*WHAT TO PRODUCE:*
Output each record verbatim, with pictures left out.

Stored records:
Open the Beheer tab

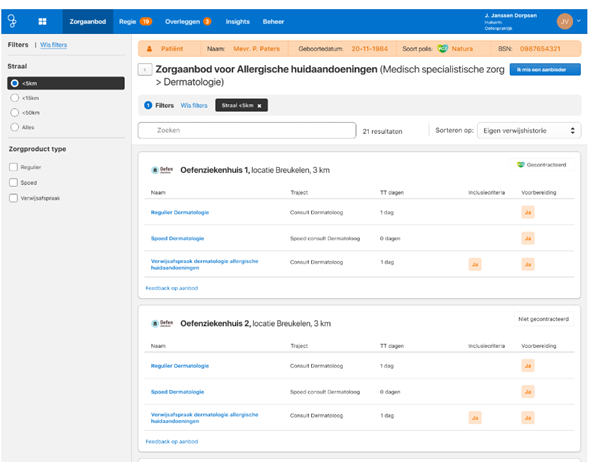coord(273,20)
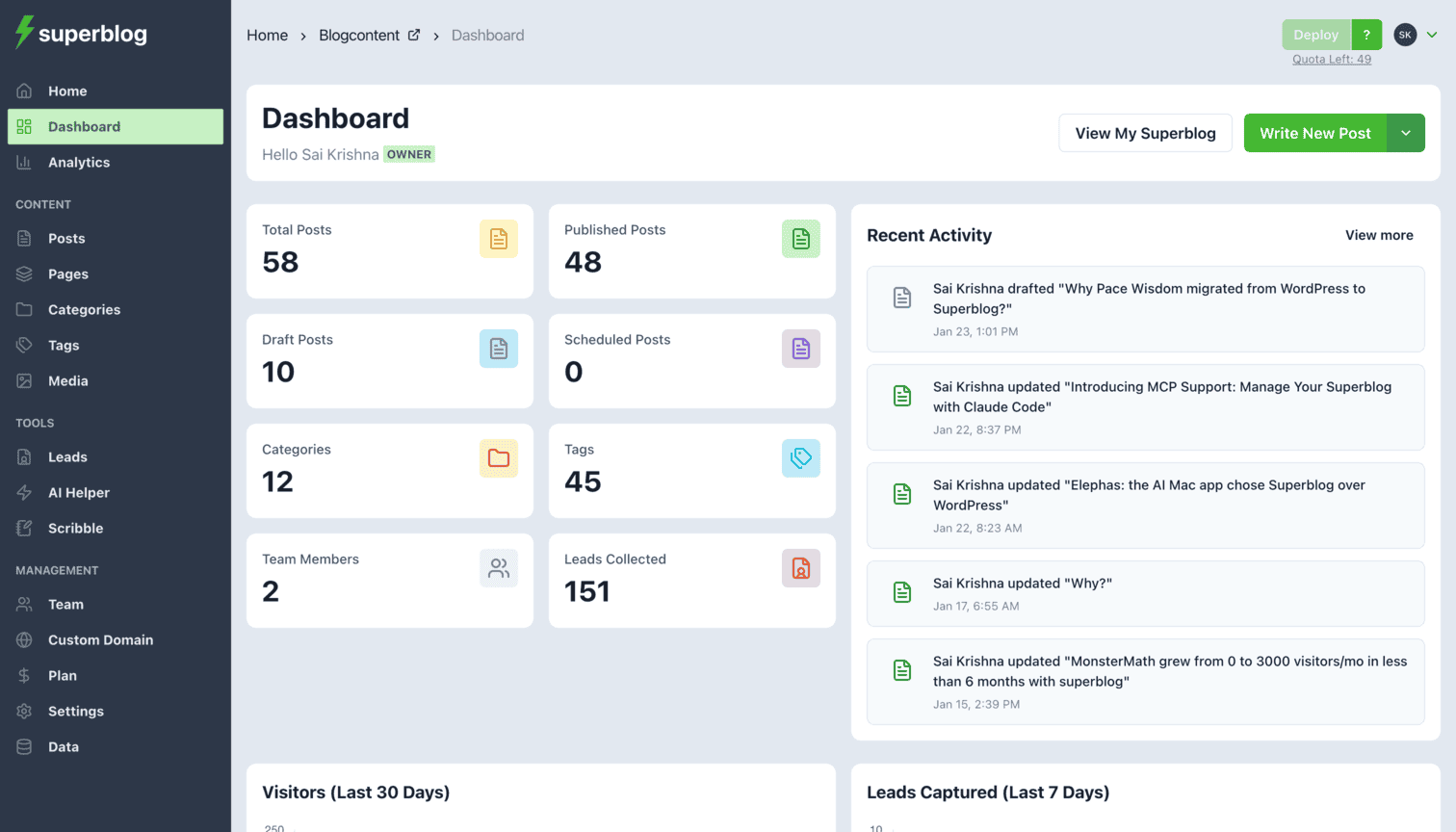
Task: Open the help question mark button
Action: (x=1366, y=34)
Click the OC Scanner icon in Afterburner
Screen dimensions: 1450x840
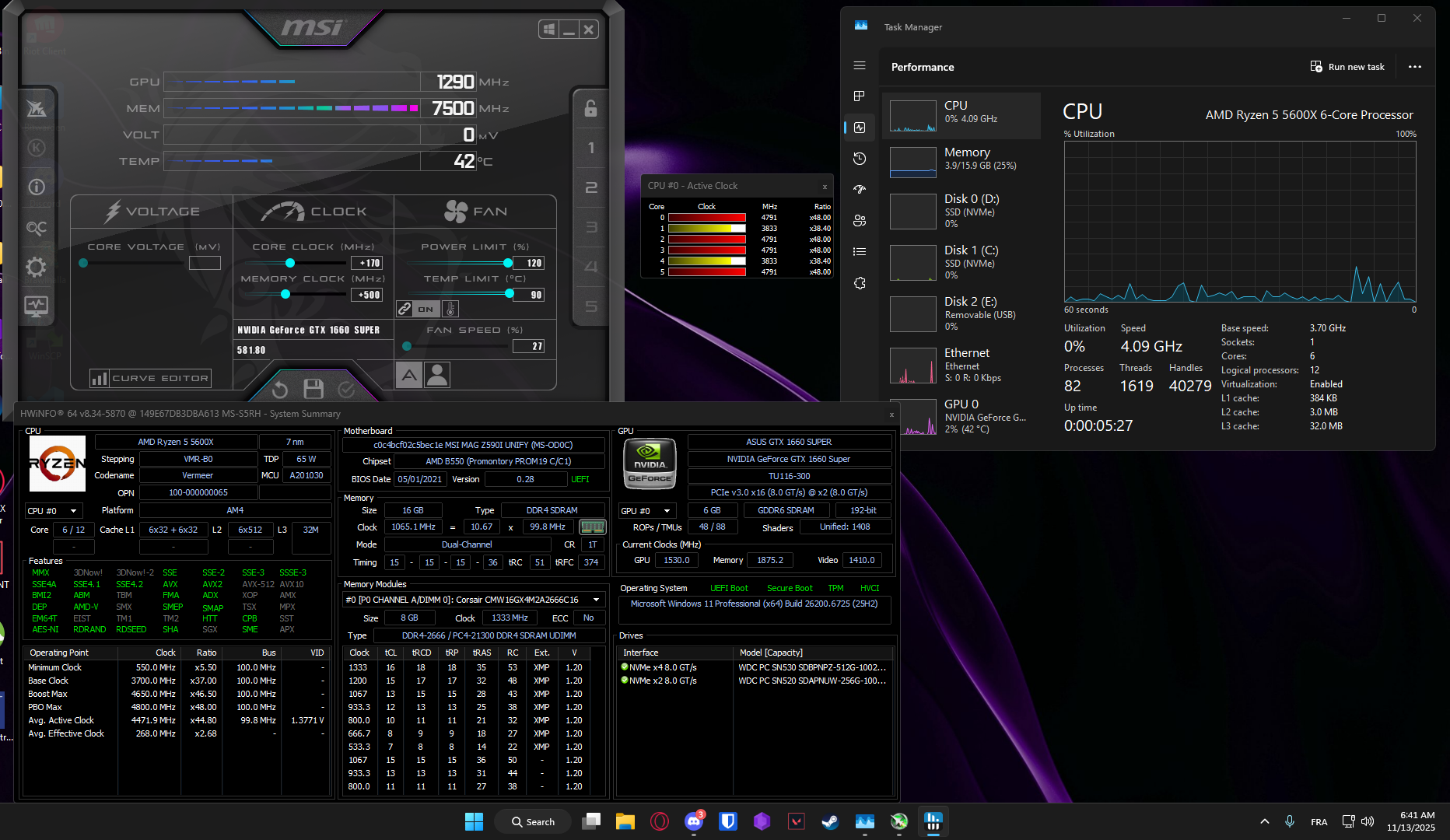36,228
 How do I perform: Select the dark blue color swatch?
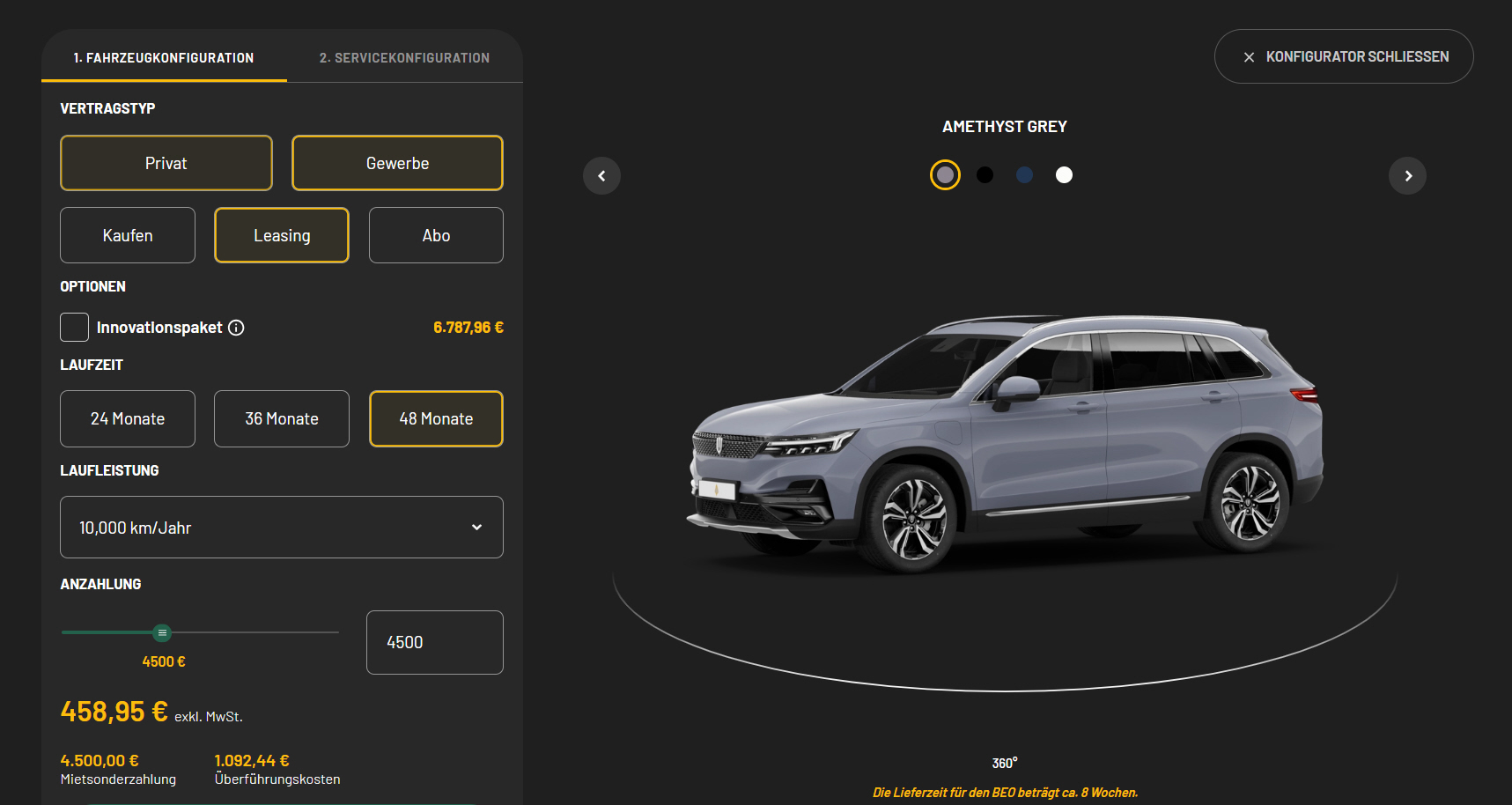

*EXERCISE SOLUTION:*
Open the Beheer tab

coord(273,20)
Task: Open the help question mark button
Action: (x=1366, y=34)
Click the OC Scanner icon in Afterburner
Screen dimensions: 1450x840
36,228
 How do I perform: Select the dark blue color swatch?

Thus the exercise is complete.